Seguro que como nosotros y después de más de treinta días de confinamiento, has pasado por muchas fases: agobio, dudas, cierto temor, esperanza… A esto, se le suma una mayor o menor exposición a la cantidad de información que nos rodea. Seguro que al principio, estabas muy pendiente de cómo iba la dichosa curva y el baile de cifras. Luego decidiste mantenerte un poco al margen para levantar el ánimo. Habrás compartido memes, habrás enviado mensajes a gente con la que hacía tiempo que no hablabas, te has quedado en casa, aplaudes con puntualidad… y has pensado. Mucho. Constantemente.

Del pensar y las conclusiones vs. ilusiones sin fundamento

Sin duda, el mundo ha frenado en seco y se está reseteando. Puede que nosotros también con él. Aunque está claro que la rueda volverá a girar de alguna forma, lo peor de todo es la repentina y escandalosa pérdida de vidas que no volverán.
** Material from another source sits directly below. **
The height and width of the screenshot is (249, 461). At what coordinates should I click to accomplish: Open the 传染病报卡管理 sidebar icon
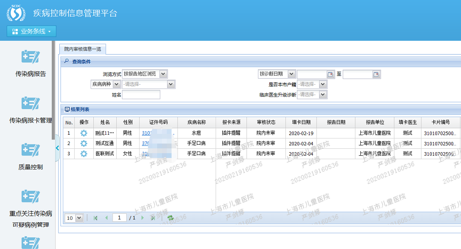[30, 103]

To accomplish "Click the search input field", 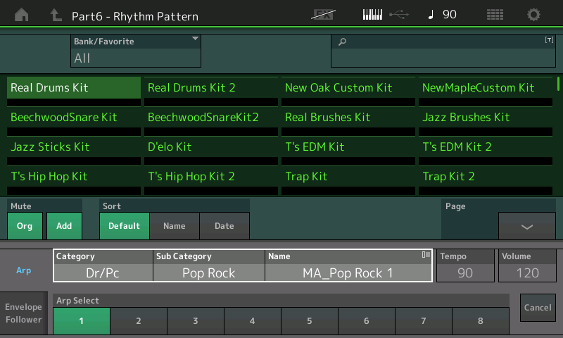I will point(443,51).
Abruma pensar además, que esas pérdidas «no sirvan para nada» (si es que lo podemos denominar así). ¿Saldrá algo bueno de todo esto? ¿Cambiaremos un poco? ¿Tendremos otras prioridades? ¿Valoraremos más algunas cosas del día a día que normalmente pasábamos por alto? Ahora que tenemos tiempo para pensar, ¿qué es lo que realmente queremos tener en nuestras vidas? De estas preguntas, nace un video. De esos con los que queremos intentar contar cosas o hacer pensar mientras también lo hacemos nosotros.

 

¿Y después?

Por un lado, surge la ilusión de pensar que es una oportunidad para que haya un cambio a mejor. Que el mundo puede que no vuelva a la anormalidad y que vamos a captar el mensaje. Casi al instante, también aparece la alargada sombra de que pasada la novedad y cuando ocurra lo que tenga que ocurrir, todo quedará en un mal recuerdo y seguiremos como si nada hacia donde quiera que estemos yendo. Así que, ¿en qué lado quieres estar?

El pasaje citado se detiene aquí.